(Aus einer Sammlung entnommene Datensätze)

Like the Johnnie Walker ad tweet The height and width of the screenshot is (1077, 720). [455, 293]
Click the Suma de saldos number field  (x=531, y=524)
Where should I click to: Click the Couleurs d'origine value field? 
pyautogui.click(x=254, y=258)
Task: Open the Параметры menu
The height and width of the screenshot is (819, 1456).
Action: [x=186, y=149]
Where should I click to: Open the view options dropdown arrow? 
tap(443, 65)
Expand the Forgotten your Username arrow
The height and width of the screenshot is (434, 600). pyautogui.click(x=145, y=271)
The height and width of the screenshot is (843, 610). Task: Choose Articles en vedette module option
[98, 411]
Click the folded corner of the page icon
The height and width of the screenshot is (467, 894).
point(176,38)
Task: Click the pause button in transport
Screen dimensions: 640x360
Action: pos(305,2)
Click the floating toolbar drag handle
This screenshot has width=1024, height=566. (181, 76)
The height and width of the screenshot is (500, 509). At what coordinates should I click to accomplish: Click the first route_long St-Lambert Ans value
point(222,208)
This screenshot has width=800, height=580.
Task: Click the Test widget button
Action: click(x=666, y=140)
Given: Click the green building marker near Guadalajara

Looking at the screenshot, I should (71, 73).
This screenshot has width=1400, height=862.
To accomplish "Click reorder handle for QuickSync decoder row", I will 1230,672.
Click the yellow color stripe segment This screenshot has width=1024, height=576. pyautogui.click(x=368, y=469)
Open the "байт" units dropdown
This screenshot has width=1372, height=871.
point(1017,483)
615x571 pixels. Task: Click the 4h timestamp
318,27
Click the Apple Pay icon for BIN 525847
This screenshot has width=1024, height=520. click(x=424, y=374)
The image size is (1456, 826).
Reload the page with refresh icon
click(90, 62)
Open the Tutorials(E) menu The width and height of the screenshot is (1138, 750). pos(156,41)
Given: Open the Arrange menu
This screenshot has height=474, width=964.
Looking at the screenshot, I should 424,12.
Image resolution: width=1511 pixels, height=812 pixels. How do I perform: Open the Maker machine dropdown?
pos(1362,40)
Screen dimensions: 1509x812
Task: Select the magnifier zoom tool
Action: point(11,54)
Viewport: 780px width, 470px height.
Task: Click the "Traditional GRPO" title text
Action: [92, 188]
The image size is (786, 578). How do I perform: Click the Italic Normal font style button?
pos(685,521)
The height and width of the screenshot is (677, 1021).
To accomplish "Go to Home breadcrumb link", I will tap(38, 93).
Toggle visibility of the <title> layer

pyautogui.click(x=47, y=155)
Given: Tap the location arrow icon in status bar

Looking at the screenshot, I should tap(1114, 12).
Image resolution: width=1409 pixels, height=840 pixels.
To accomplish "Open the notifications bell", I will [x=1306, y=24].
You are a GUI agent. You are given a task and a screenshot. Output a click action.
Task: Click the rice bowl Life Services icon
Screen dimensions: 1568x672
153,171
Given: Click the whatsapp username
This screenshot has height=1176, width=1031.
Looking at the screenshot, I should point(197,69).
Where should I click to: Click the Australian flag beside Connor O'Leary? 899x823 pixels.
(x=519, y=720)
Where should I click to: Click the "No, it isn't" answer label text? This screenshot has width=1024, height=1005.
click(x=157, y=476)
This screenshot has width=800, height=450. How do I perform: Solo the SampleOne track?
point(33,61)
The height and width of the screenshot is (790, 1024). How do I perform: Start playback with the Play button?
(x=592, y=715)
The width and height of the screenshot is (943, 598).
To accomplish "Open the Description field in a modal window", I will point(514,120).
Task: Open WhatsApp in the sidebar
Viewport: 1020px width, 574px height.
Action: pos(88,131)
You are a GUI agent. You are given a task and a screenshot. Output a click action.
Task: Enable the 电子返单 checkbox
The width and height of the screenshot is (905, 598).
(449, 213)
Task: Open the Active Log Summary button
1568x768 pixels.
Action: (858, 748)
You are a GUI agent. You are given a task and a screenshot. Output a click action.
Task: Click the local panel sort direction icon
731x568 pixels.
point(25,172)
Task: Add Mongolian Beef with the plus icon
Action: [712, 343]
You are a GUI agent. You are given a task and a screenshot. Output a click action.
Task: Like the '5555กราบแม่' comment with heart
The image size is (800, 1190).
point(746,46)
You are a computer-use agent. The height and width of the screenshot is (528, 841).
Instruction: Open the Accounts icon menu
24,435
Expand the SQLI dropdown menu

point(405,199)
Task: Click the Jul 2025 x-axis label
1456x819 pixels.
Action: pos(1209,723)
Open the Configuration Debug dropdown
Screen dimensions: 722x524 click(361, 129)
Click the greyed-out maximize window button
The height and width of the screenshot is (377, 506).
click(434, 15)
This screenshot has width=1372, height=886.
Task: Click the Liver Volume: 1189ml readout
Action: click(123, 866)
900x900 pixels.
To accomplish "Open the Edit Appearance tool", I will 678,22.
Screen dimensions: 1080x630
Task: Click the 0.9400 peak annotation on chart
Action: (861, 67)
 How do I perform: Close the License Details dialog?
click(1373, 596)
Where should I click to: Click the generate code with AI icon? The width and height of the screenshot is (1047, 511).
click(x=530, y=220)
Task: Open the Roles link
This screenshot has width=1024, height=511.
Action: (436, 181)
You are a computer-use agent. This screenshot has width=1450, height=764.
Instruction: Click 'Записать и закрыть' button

== DEINE AUFGABE ==
Kannst du alle Zeilen oben noch einmal ausgeben und dabei "Where should I click to:" gegen "Where do I click to:" austauschen, ohne sonst etwas zu verändern?

== ERGEBNIS DIESER ÜBUNG ==
Like the Johnnie Walker ad tweet The height and width of the screenshot is (1077, 720). [455, 293]
Click the Suma de saldos number field  (x=531, y=524)
Where do I click to: Click the Couleurs d'origine value field? 
pyautogui.click(x=254, y=258)
Task: Open the Параметры menu
The height and width of the screenshot is (819, 1456).
Action: [x=186, y=149]
Where do I click to: Open the view options dropdown arrow? 
tap(443, 65)
Expand the Forgotten your Username arrow
The height and width of the screenshot is (434, 600). pyautogui.click(x=145, y=271)
The height and width of the screenshot is (843, 610). Task: Choose Articles en vedette module option
[98, 411]
Click the folded corner of the page icon
The height and width of the screenshot is (467, 894).
point(176,38)
Task: Click the pause button in transport
Screen dimensions: 640x360
Action: pos(305,2)
Click the floating toolbar drag handle
This screenshot has width=1024, height=566. (181, 76)
The height and width of the screenshot is (500, 509). At what coordinates should I click to accomplish: Click the first route_long St-Lambert Ans value
point(222,208)
This screenshot has width=800, height=580.
Task: Click the Test widget button
Action: click(x=666, y=140)
Given: Click the green building marker near Guadalajara

Looking at the screenshot, I should (71, 73).
This screenshot has width=1400, height=862.
To accomplish "Click reorder handle for QuickSync decoder row", I will 1230,672.
Click the yellow color stripe segment This screenshot has width=1024, height=576. pyautogui.click(x=368, y=469)
Open the "байт" units dropdown
This screenshot has width=1372, height=871.
point(1017,483)
615x571 pixels. Task: Click the 4h timestamp
318,27
Click the Apple Pay icon for BIN 525847
This screenshot has width=1024, height=520. click(x=424, y=374)
The image size is (1456, 826).
Reload the page with refresh icon
click(90, 62)
Open the Tutorials(E) menu The width and height of the screenshot is (1138, 750). pos(156,41)
Given: Open the Arrange menu
This screenshot has height=474, width=964.
Looking at the screenshot, I should 424,12.
Image resolution: width=1511 pixels, height=812 pixels. How do I perform: Open the Maker machine dropdown?
pos(1362,40)
Screen dimensions: 1509x812
Task: Select the magnifier zoom tool
Action: point(11,54)
Viewport: 780px width, 470px height.
Task: Click the "Traditional GRPO" title text
Action: [92, 188]
The image size is (786, 578). How do I perform: Click the Italic Normal font style button?
pos(685,521)
The height and width of the screenshot is (677, 1021).
To accomplish "Go to Home breadcrumb link", I will tap(38, 93).
Toggle visibility of the <title> layer

pyautogui.click(x=47, y=155)
Given: Tap the location arrow icon in status bar

Looking at the screenshot, I should tap(1114, 12).
Image resolution: width=1409 pixels, height=840 pixels.
To accomplish "Open the notifications bell", I will [x=1306, y=24].
You are a GUI agent. You are given a task and a screenshot. Output a click action.
Task: Click the rice bowl Life Services icon
Screen dimensions: 1568x672
153,171
Given: Click the whatsapp username
This screenshot has height=1176, width=1031.
Looking at the screenshot, I should point(197,69).
Where do I click to: Click the Australian flag beside Connor O'Leary? 899x823 pixels.
(x=519, y=720)
Where do I click to: Click the "No, it isn't" answer label text? This screenshot has width=1024, height=1005.
click(x=157, y=476)
This screenshot has width=800, height=450. How do I perform: Solo the SampleOne track?
point(33,61)
The height and width of the screenshot is (790, 1024). How do I perform: Start playback with the Play button?
(x=592, y=715)
The width and height of the screenshot is (943, 598).
To accomplish "Open the Description field in a modal window", I will point(514,120).
Task: Open WhatsApp in the sidebar
Viewport: 1020px width, 574px height.
Action: pos(88,131)
You are a GUI agent. You are given a task and a screenshot. Output a click action.
Task: Enable the 电子返单 checkbox
The width and height of the screenshot is (905, 598).
(449, 213)
Task: Open the Active Log Summary button
1568x768 pixels.
Action: (858, 748)
You are a GUI agent. You are given a task and a screenshot. Output a click action.
Task: Click the local panel sort direction icon
731x568 pixels.
point(25,172)
Task: Add Mongolian Beef with the plus icon
Action: [712, 343]
You are a GUI agent. You are given a task and a screenshot. Output a click action.
Task: Like the '5555กราบแม่' comment with heart
The image size is (800, 1190).
point(746,46)
You are a computer-use agent. The height and width of the screenshot is (528, 841).
Instruction: Open the Accounts icon menu
24,435
Expand the SQLI dropdown menu

point(405,199)
Task: Click the Jul 2025 x-axis label
1456x819 pixels.
Action: pos(1209,723)
Open the Configuration Debug dropdown
Screen dimensions: 722x524 click(361, 129)
Click the greyed-out maximize window button
The height and width of the screenshot is (377, 506).
click(434, 15)
This screenshot has width=1372, height=886.
Task: Click the Liver Volume: 1189ml readout
Action: click(123, 866)
900x900 pixels.
To accomplish "Open the Edit Appearance tool", I will 678,22.
Screen dimensions: 1080x630
Task: Click the 0.9400 peak annotation on chart
Action: (861, 67)
 How do I perform: Close the License Details dialog?
click(1373, 596)
Where do I click to: Click the generate code with AI icon? The width and height of the screenshot is (1047, 511).
click(x=530, y=220)
Task: Open the Roles link
This screenshot has width=1024, height=511.
Action: (436, 181)
You are a computer-use agent. This screenshot has width=1450, height=764.
Instruction: Click 'Записать и закрыть' button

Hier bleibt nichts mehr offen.